27
Apr
10

Multi-threading Using Spring Batch


This page describes how to convert a single threaded spring batch application to be multi-threaded. We will take a single threaded job and adding a few configuration parameters, convert it to be multi threaded. This page is heavy on demonstration and light on theory. In order to get a better understanding please refer to the Spring Batch User Guide in the reference section below.

Background

Performing batch operations in parallel can sometimes speed-up processing of the whole batch. I was once working on a batch job that took 20 minutes to complete. I noticed during the batch run that the CPU, database and the network bandwidth were not fully being utilized.

My current machine is an Intel Core i7 CPU. It has 8 processors running at 2.67 Ghz each. I noticed during the batch run that only one of the 8 processors on my machine was being used. What a waste!

I noticed that after applying a taskExecutor to my batch job the process which before took 20 minutes to complete was now taking only 7 minutes. More of the processors, network and database power was being utilized.

Requirements

  1. Maven – Installed and configured (see tutorial on navigation bar)
  2. Basic Understanding of Spring Batch

Implementation

Project Setup

Create a project using Maven archetype. Open up the command prompt and navigate to an empty directory.

mvn archetype:generate -DarchetypeArtifactId=maven-archetype-quickstart

groupId: com.test
artifactId: springBatchMultiThreaded

Answer the rest of the questions with defaults “Just hit the enter key”

Open up the pom.xml file and make sure it looks like the one below. In most cases you can just copy and paste the one below into your own.

If you are using eclipse then regenerate your project

mvn eclipse:clean eclipse:eclipse

Refresh the project and you should have all the dependencies necessary to proceed.

pom.xml

<project xmlns="http://maven.apache.org/POM/4.0.0" xmlns:xsi="http://www.w3.org/2001/XMLSchema-instance"

STORED DATA:

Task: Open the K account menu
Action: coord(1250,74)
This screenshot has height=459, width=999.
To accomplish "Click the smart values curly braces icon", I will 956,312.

STATED EXERCISE 1:
Using only the Spring Batch page, decide whether each statement agrees with it. Answer yes or no for each, and quote the words that decide it.
(a) After a taskExecutor was applied, the batch job finished in 7 minutes instead of 20.
(b) During the original batch run, all 8 processors on the machine were in use.
(c) The page puts its main weight on theory rather than demonstration.
STATED EXERCISE 2: Rewrite the part of the Spring Batch page that opens with the words containing "Answer the rest" and closes with "necessary to proceed.", changing "dependencies" to "libraries".

SOLUTION 1:
(a) Yes: "the process which before took 20 minutes to complete was now taking only 7 minutes"
(b) No: "only one of the 8 processors on my machine was being used"
(c) No: "This page is heavy on demonstration and light on theory."

SOLUTION 2:
Answer the rest of the questions with defaults “Just hit the enter key”

Open up the pom.xml file and make sure it looks like the one below. In most cases you can just copy and paste the one below into your own.

If you are using eclipse then regenerate your project

mvn eclipse:clean eclipse:eclipse

Refresh the project and you should have all the libraries necessary to proceed.